Пока мы устраивались на ночлег, я отметил, что температура воздуха — 53 °C. Олли предположил, что мы находимся на высоте выше 3000 метров над уровнем моря. Вся беда в том, что мы, наверное, так и не привыкнем к морозам — эта реальность, как и ощущение немеющих рук и ног, никогда не покидает нас. Ворочаясь в палатке, стараясь попасть в свой мешок, я сказал Олли, что в будущем нам придется, по-видимому, поменять ведущие оси на всех «скиду».

«Ну так что же, — ответил он, сильно кося глазами (верный признак переутомления), — у меня только одна запасная, и, если ты не перестанешь останавливаться через каждые десять минут из-за твоих определений, мы наломаем еще много дров. Не забывай, что у них пластмассовые зубчатки. Всякий раз, когда ты рвешь стартер на рыхлом снегу, зубчатая передача испытывает огромные перегрузки, не говоря уже о скручивающем моменте. Не останавливайся так часто, иначе мы никуда не доберемся».

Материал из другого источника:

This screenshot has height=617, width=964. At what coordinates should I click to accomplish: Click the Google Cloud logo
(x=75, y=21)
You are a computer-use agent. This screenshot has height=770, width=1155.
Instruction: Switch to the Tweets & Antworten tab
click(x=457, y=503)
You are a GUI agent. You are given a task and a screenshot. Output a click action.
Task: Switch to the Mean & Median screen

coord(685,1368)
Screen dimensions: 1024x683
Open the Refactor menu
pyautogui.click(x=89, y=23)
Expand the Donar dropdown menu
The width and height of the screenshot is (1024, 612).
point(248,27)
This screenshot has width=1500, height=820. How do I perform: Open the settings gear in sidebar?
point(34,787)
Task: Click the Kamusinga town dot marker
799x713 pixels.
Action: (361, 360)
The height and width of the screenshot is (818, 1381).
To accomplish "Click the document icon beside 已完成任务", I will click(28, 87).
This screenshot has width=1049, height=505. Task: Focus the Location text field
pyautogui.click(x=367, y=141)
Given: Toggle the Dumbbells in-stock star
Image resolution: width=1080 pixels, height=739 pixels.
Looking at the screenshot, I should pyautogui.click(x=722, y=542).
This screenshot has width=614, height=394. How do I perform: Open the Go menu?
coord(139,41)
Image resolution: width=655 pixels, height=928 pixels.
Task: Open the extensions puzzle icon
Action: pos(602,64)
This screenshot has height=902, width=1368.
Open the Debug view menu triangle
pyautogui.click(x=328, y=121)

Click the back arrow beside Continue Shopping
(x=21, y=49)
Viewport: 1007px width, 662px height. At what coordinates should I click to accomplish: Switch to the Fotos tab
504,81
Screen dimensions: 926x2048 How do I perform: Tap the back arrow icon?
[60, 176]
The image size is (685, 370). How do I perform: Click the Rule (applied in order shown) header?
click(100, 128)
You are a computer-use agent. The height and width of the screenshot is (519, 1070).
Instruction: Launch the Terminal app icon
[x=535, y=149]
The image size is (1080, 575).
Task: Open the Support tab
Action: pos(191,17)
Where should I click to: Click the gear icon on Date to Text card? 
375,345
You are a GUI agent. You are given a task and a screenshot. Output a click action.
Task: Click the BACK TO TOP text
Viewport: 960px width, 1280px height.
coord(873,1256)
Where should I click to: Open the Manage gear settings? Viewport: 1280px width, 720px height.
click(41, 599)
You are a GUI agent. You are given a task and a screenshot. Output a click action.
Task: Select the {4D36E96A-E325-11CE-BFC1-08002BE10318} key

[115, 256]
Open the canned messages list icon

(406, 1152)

Я согласен с его доводами, но не мог удержаться, чтобы не привести свои:

«Мы никуда не доберемся, если заблудимся. Определяться необходимо. Здесь и так не за что зацепиться».

Он не ответил, но мы оба понимаем, что мне придется выработать иные методы навигации, при которых будет меньше остановок.

По мере того как мы уходили на юг, удаляясь от гор и моря, стихали штормы, пропали облака, остались позади поземка и туманы. Когда исчезают облака, земля становится словно обезличенной. Временами, когда «молоко» закрывает солнце, мне остается лишь целиться пеленгатором в неровности на снежной поверхности впереди. А когда солнце появляется, как помог бы мне солнечный компас, который был у меня во время армейской службы в Аравии! Но его легко сделать самому! На следующий день я нацарапал серию линий на ветровом экране «скиду» (он совсем не защищает меня от ветра, поэтому вполне, можно изменить его назначение). Затем я проделал то же самое на фиберглассовом капоте мотора перед рулевой колонкой.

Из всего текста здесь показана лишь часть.